(Stored records)
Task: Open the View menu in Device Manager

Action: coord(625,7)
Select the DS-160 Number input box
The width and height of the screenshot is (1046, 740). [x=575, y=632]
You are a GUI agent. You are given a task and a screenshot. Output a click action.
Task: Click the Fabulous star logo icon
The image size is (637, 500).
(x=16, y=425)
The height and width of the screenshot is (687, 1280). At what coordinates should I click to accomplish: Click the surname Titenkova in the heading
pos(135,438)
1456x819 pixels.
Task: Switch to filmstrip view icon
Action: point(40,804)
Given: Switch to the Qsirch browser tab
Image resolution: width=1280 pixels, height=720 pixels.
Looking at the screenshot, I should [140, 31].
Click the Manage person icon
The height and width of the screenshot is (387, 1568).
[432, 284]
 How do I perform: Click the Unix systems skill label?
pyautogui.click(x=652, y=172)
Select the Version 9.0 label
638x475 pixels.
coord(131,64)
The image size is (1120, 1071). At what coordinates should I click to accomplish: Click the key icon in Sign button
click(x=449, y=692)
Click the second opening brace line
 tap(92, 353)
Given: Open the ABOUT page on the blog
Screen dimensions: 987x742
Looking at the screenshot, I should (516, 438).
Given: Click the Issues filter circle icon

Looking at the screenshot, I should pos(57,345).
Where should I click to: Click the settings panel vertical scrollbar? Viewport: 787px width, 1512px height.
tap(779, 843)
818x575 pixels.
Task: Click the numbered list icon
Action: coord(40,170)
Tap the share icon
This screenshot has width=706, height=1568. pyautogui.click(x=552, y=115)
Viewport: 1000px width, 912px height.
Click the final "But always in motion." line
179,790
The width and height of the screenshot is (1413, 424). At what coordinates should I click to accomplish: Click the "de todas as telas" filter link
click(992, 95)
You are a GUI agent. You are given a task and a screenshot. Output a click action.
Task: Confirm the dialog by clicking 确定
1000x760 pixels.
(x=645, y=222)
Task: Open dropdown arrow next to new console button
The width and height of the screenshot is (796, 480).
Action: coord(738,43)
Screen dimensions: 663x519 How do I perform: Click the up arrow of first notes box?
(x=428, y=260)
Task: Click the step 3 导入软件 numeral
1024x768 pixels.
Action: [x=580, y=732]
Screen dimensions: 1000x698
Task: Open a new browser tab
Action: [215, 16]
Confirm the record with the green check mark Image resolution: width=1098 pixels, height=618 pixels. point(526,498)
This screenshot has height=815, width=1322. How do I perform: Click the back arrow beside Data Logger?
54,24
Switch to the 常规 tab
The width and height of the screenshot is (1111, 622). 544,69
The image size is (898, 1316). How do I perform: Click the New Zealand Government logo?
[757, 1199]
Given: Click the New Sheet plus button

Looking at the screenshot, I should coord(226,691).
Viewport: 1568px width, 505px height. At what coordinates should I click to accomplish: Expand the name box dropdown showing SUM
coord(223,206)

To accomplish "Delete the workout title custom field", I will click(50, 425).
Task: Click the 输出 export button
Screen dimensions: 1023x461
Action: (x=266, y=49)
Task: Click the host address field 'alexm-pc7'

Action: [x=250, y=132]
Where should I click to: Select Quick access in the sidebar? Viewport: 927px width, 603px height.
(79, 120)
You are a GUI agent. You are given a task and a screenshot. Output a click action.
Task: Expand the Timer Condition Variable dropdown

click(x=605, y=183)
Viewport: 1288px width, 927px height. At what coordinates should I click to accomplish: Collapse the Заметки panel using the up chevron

Task instructions -> Nothing in the entries may be left out; each line is to be output exactly.

Solution to the exercise ->
Task: Open the View menu in Device Manager

Action: coord(625,7)
Select the DS-160 Number input box
The width and height of the screenshot is (1046, 740). [x=575, y=632]
You are a GUI agent. You are given a task and a screenshot. Output a click action.
Task: Click the Fabulous star logo icon
The image size is (637, 500).
(x=16, y=425)
The height and width of the screenshot is (687, 1280). At what coordinates should I click to accomplish: Click the surname Titenkova in the heading
pos(135,438)
1456x819 pixels.
Task: Switch to filmstrip view icon
Action: point(40,804)
Given: Switch to the Qsirch browser tab
Image resolution: width=1280 pixels, height=720 pixels.
Looking at the screenshot, I should [140, 31].
Click the Manage person icon
The height and width of the screenshot is (387, 1568).
[432, 284]
 How do I perform: Click the Unix systems skill label?
pyautogui.click(x=652, y=172)
Select the Version 9.0 label
638x475 pixels.
coord(131,64)
The image size is (1120, 1071). At what coordinates should I click to accomplish: Click the key icon in Sign button
click(x=449, y=692)
Click the second opening brace line
 tap(92, 353)
Given: Open the ABOUT page on the blog
Screen dimensions: 987x742
Looking at the screenshot, I should (516, 438).
Given: Click the Issues filter circle icon

Looking at the screenshot, I should pos(57,345).
Where should I click to: Click the settings panel vertical scrollbar? Viewport: 787px width, 1512px height.
tap(779, 843)
818x575 pixels.
Task: Click the numbered list icon
Action: coord(40,170)
Tap the share icon
This screenshot has width=706, height=1568. pyautogui.click(x=552, y=115)
Viewport: 1000px width, 912px height.
Click the final "But always in motion." line
179,790
The width and height of the screenshot is (1413, 424). At what coordinates should I click to accomplish: Click the "de todas as telas" filter link
click(992, 95)
You are a GUI agent. You are given a task and a screenshot. Output a click action.
Task: Confirm the dialog by clicking 确定
1000x760 pixels.
(x=645, y=222)
Task: Open dropdown arrow next to new console button
The width and height of the screenshot is (796, 480).
Action: coord(738,43)
Screen dimensions: 663x519 How do I perform: Click the up arrow of first notes box?
(x=428, y=260)
Task: Click the step 3 导入软件 numeral
1024x768 pixels.
Action: [x=580, y=732]
Screen dimensions: 1000x698
Task: Open a new browser tab
Action: [215, 16]
Confirm the record with the green check mark Image resolution: width=1098 pixels, height=618 pixels. point(526,498)
This screenshot has height=815, width=1322. How do I perform: Click the back arrow beside Data Logger?
54,24
Switch to the 常规 tab
The width and height of the screenshot is (1111, 622). 544,69
The image size is (898, 1316). How do I perform: Click the New Zealand Government logo?
[757, 1199]
Given: Click the New Sheet plus button

Looking at the screenshot, I should coord(226,691).
Viewport: 1568px width, 505px height. At what coordinates should I click to accomplish: Expand the name box dropdown showing SUM
coord(223,206)

To accomplish "Delete the workout title custom field", I will click(50, 425).
Task: Click the 输出 export button
Screen dimensions: 1023x461
Action: (x=266, y=49)
Task: Click the host address field 'alexm-pc7'

Action: [x=250, y=132]
Where should I click to: Select Quick access in the sidebar? Viewport: 927px width, 603px height.
(79, 120)
You are a GUI agent. You are given a task and a screenshot. Output a click action.
Task: Expand the Timer Condition Variable dropdown

click(x=605, y=183)
Viewport: 1288px width, 927px height. At what coordinates should I click to accomplish: Collapse the Заметки panel using the up chevron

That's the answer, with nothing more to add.